ADHD, LINGIARDI: DISINCENTIVARE PASSAGGIO AUTOMATICO DA DIAGNOSI A TRATTAMENTO FARMACOLOGICO
DIAGNOSI PROBLEMATICA DIMOSTRATA DA CONTINUI RIMANEGGIAMENTI DSM.

(DIRE Notiziario minori) Roma- "Va disincentivato il passaggio automatico dalla diagnosi di Adhd al trattamento farmacologico, cercando piuttosto di approfondire i contesti familiari, scolastici e di personalita' dove si sviluppano le problematiche dell'attenzione e dell'iperattivita'". Cosi' Vittorio Lingiardi, professore ordinario in Psicologia Clinica presso la facolta' di Medicina e Psicologia dell'Universita' 'La Sapienza' di Roma, ha commentato con l'agenzia di stampa Dire il dibattito diagnostico attorno alla sindrome da iperattivita' presente nel nuovo Manuale dei disturbi mentali (Dsm 5).

"La diagnosi di disturbo da deficit dell'attenzione e iperattivita' e' molto complessa e dotata di scarsa validita'. Si tratta di un disturbo difficile da diagnosticare, e diagnosticato troppo frequentemente.

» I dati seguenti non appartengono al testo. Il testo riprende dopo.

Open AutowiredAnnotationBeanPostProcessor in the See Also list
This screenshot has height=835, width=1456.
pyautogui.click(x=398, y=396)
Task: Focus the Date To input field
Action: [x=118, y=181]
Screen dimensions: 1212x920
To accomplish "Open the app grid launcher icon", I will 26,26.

Tra l'altro- ha aggiunto lo psichiatra- e' caratterizzato da varie componenti, ha una probabile componente genetica, ma e' anche molto condizionato dal contesto ambientale".

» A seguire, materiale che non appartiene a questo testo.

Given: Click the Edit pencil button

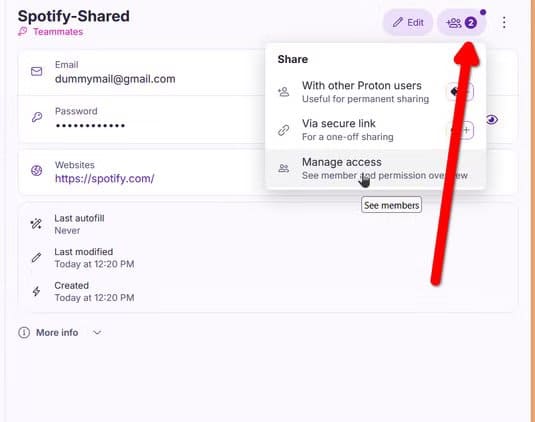Looking at the screenshot, I should pos(408,23).
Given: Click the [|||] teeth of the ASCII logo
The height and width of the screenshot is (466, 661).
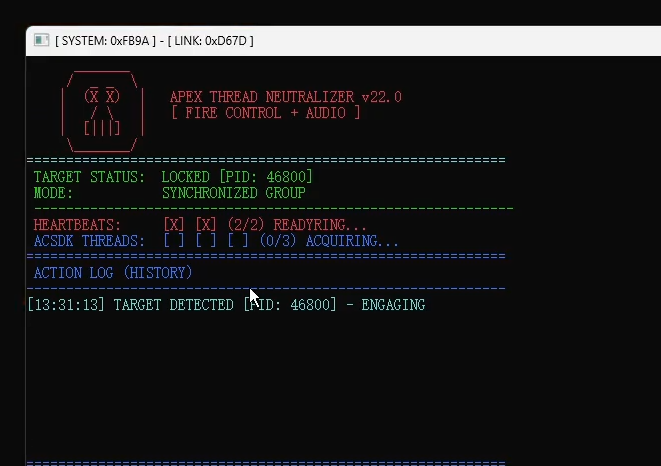Looking at the screenshot, I should click(101, 129).
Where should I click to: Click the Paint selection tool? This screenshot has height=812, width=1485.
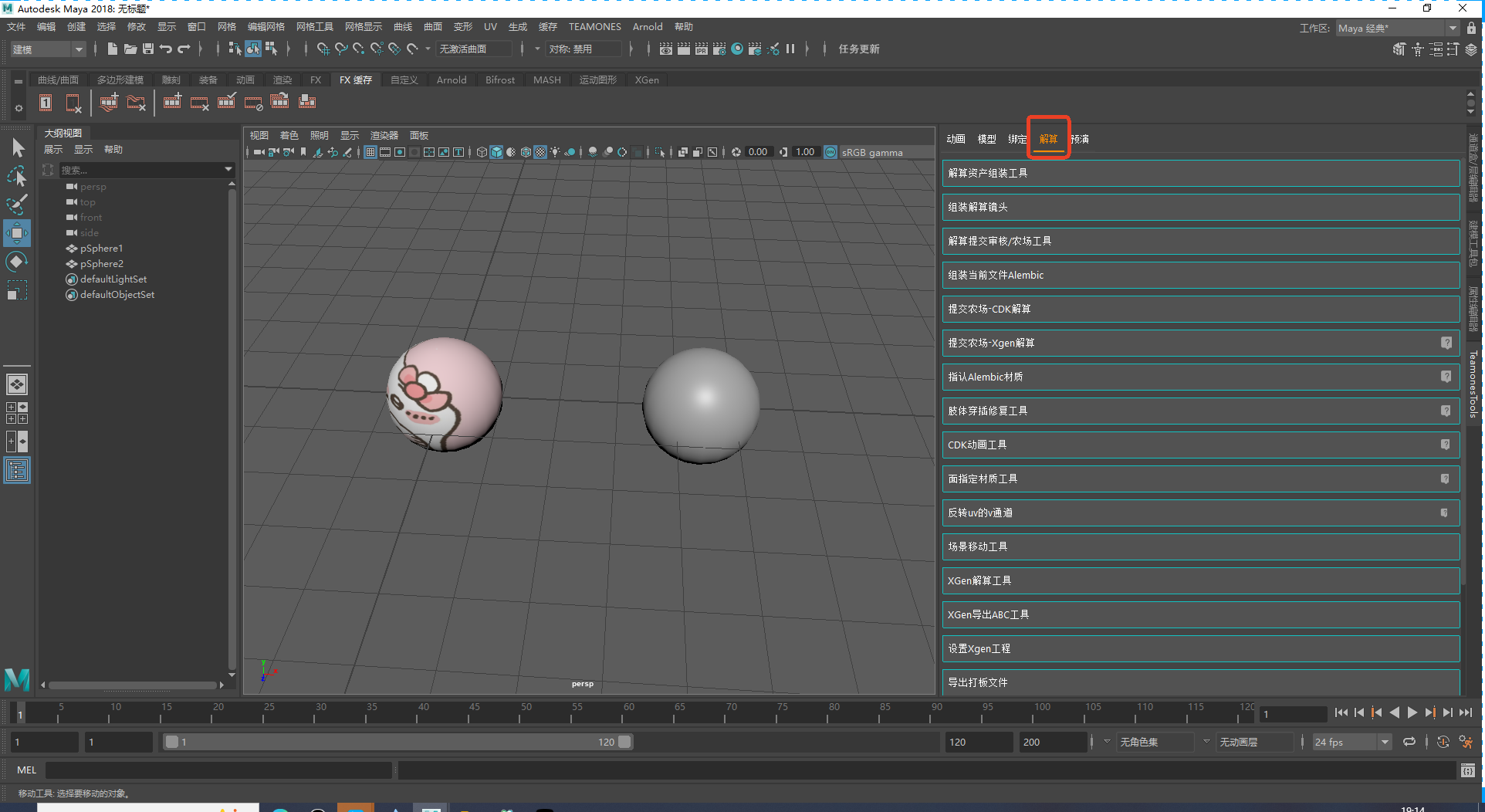(16, 205)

Il professore ha sottolineato come "la concettualizzazione dell'Adhd e' cambiata con le varie edizioni del Dsm, passando dalla disinibizione motoria del Dsm-II (reazione ipercinetica), al deficit di attenzione del Dsm-III (disturbo da deficit di attenzione, Add) al deficit di attenzione/iperattivita' del Dsm-III-R e Dsm-IV (Adhd). Tradizionalmente- ha continuato lo psichiatra- e' suddiviso in tre sottotipi (con deficit di attenzione predominante; iperattivo-impulsivo; combinato). Ora il Dsm 5 propone di modificare i criteri diagnostici, in particolare l'eta' d'insorgenza che dovrebbe passare da 7 a 12 anni. E la sottotipizzazione in quanto tale verrebbe a cadere, sostituita dall'idea di 'modo di presentarsi' del disturbo".

Il Dsm 5 richiedera' che "le informazioni sull'adolescente vengano raccolte da almeno due figure diverse (per esempio, genitore e insegnante) e questa e' una buona cosa. Che sia una diagnosi problematica che richiede un assessment molto scrupoloso- ha concluso Lingiardi- e' dimostrato dai continui rimaneggiamenti che subisce e da una certa mancanza di dati univoci derivati dalla ricerca empirica applicata alla clinica". (Wel/ Dire)

RISULTATI DI UNA RICERCA OLANDESE

(DIRE - Notiziario Minori) Roma, 8 mar. - I bambini, si sa, hanno tanta energia, ma capita spesso che ne abbiano un po' troppa.

Quando un bambino registra un'eccessiva attivita' muscolare che rischia di trascendere nell'aggressivita' ed impulsivita', con conseguenti difficolta' nel fare i compiti, concentrarsi o avere problemi relazionali, si parla di iperattivita' (o ADHD). Finora, per diagnosticare la causa di questa patologia, sono state fatte tante ipotesi, ma non era mai stato preso in considerazione un legame piuttosto elementare: quello con il cibo.

Hanno tentato questa via dei ricercatori olandesi che hanno pubblicato i risultati del loro studio su Lancet. Hanno provato a mettere a dieta un gruppo di bambini affetti da ADHD dai 4 agli 8 anni. Il tentativo era quello di provare se, partendo con la base dell'alimentazione, cioe' cibi naturali come riso, frutta e verdura, i sintomi venivano ridotti.

Il dubbio infatti si concretizzava sui cibi lavorati o alcuni altri tipi che possono ingenerare delle allergie o intolleranze alimentari come ad esempio le uova o il latte. Eliminando tutti i cibi a rischio, dopo 5 settimane i ricercatori hanno notato che la sindrome cominciava a scemare, i sintomi si riducevano e l'attivita' motoria dei bambini prima problematici si avvicinava molto a quella dei loro coetanei considerati "normali".

Ma siccome non si puo' mettere a dieta ferrea un bambino in crescita, questa e' stata solo la prima fase dello studio. I cibi prima eliminati dovevano essere necessariamente reintrodotti, e cosi' sono stati fatti "provare" ai bambini uno per volta, in modo da notare quale di questi faceva scattare l'iperattivita'.

Grazie a questa sperimentazione, un po' come avviene con le allergie alimentari, si riesce ad individuare l'elemento incriminato ed eliminarlo dalla dieta. La cosa importante e' che, come affermano gli stessi ricercatori, la dieta ferrea non venga protratta per oltre 5 settimane.